Segment Start: Materials provided

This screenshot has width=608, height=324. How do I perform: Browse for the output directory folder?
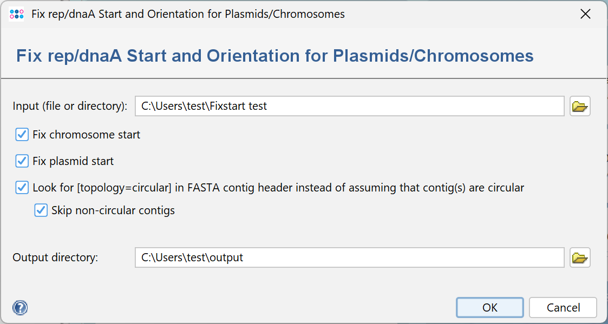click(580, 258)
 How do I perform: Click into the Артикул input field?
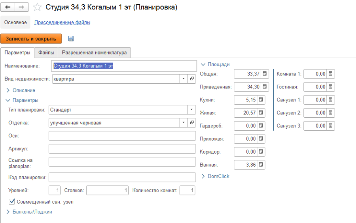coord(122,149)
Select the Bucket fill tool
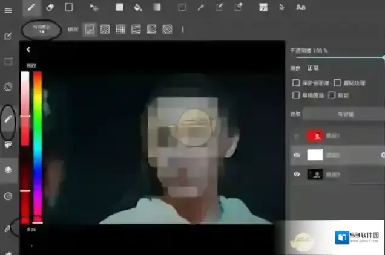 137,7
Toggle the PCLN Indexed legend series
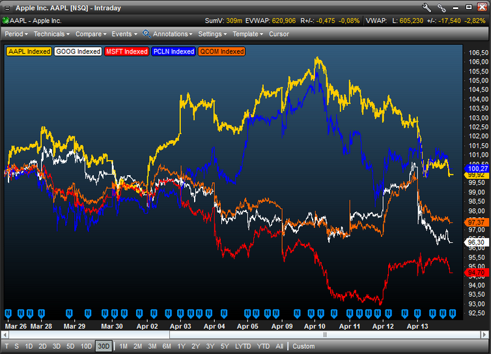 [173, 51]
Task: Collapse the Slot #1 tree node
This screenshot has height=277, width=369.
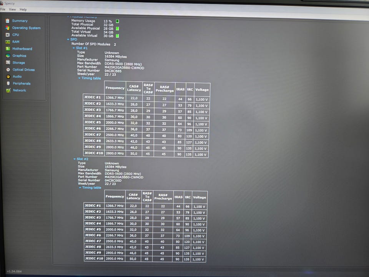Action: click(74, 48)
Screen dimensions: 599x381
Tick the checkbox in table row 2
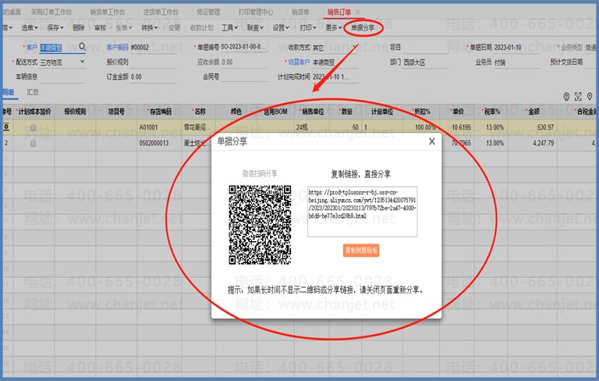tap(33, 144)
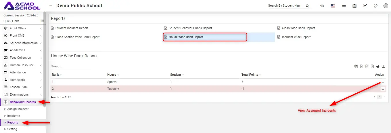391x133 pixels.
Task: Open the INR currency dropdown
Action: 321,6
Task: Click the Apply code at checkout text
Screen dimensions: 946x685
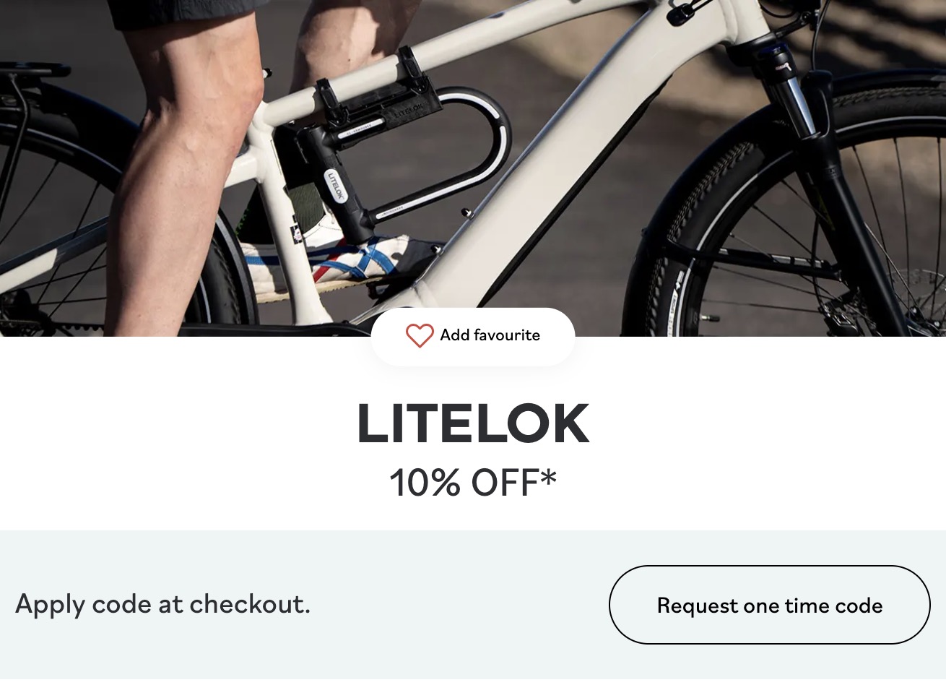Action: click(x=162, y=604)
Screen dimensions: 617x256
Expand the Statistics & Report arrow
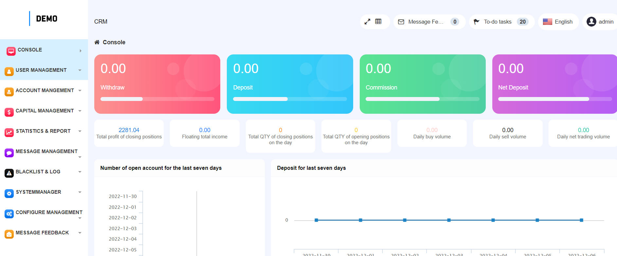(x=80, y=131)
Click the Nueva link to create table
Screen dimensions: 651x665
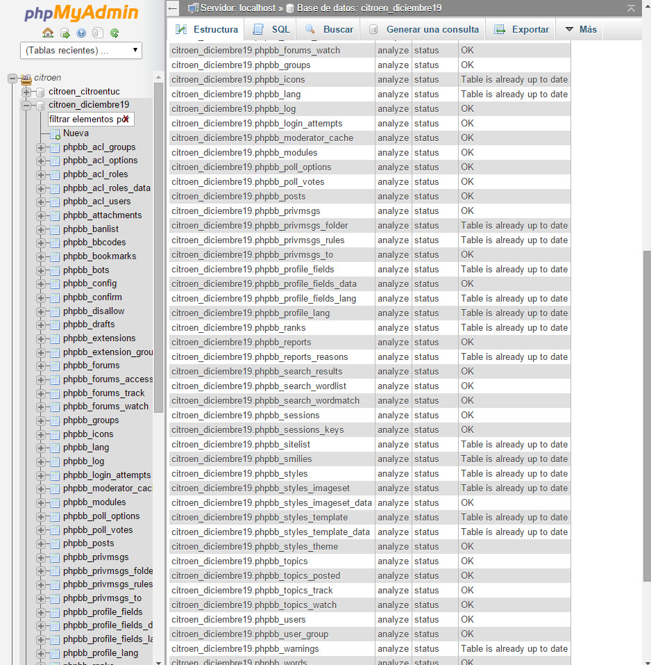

Segment End: Materials provided
Segment Start: Materials provided

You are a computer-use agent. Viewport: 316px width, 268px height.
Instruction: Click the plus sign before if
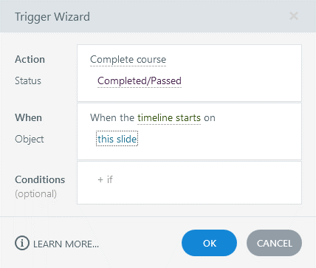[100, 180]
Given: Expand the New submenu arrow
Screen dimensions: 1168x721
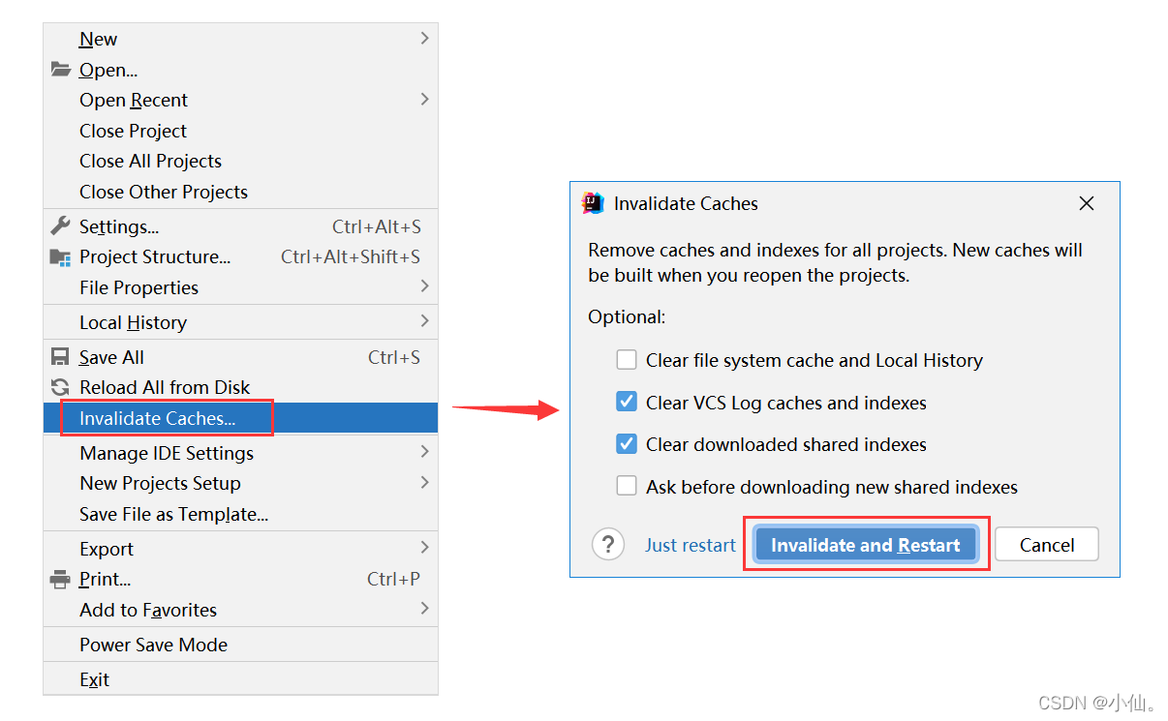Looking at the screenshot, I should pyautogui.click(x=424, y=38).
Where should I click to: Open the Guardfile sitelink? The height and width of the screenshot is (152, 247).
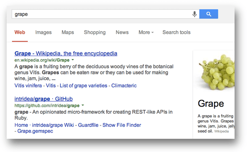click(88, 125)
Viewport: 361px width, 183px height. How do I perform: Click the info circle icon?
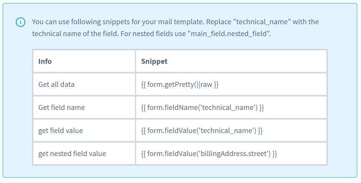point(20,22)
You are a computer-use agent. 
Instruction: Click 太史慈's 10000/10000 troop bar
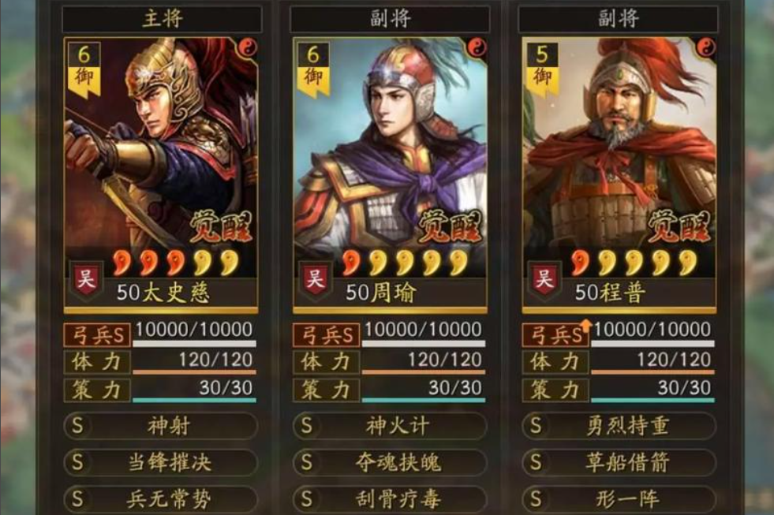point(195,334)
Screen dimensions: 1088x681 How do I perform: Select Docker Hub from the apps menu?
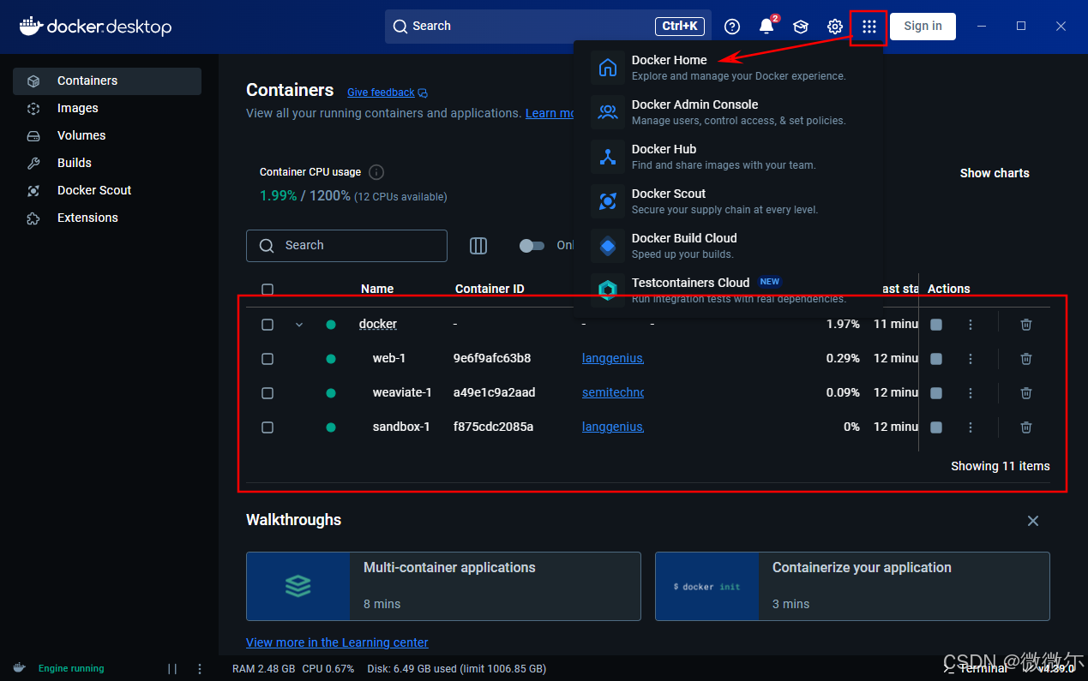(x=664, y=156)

Segment End: Materials provided

Exercise instructions: When copying from the data above, begin at the line containing "This screenshot has height=277, width=369." and end at the line containing "Screen dimensions: 651x665"; return those lines exactly and leave all pictures behind.

Exercise answer:
This screenshot has height=277, width=369.
Action: click(74, 48)
Screen dimensions: 599x381
Tick the checkbox in table row 2
tap(33, 144)
391x133 pixels.
Task: Open the INR currency dropdown
Action: 321,6
Task: Click the Apply code at checkout text
Screen dimensions: 946x685
Action: click(x=162, y=604)
Screen dimensions: 617x256
Expand the Statistics & Report arrow
(x=80, y=131)
Click the Nueva link to create table
Screen dimensions: 651x665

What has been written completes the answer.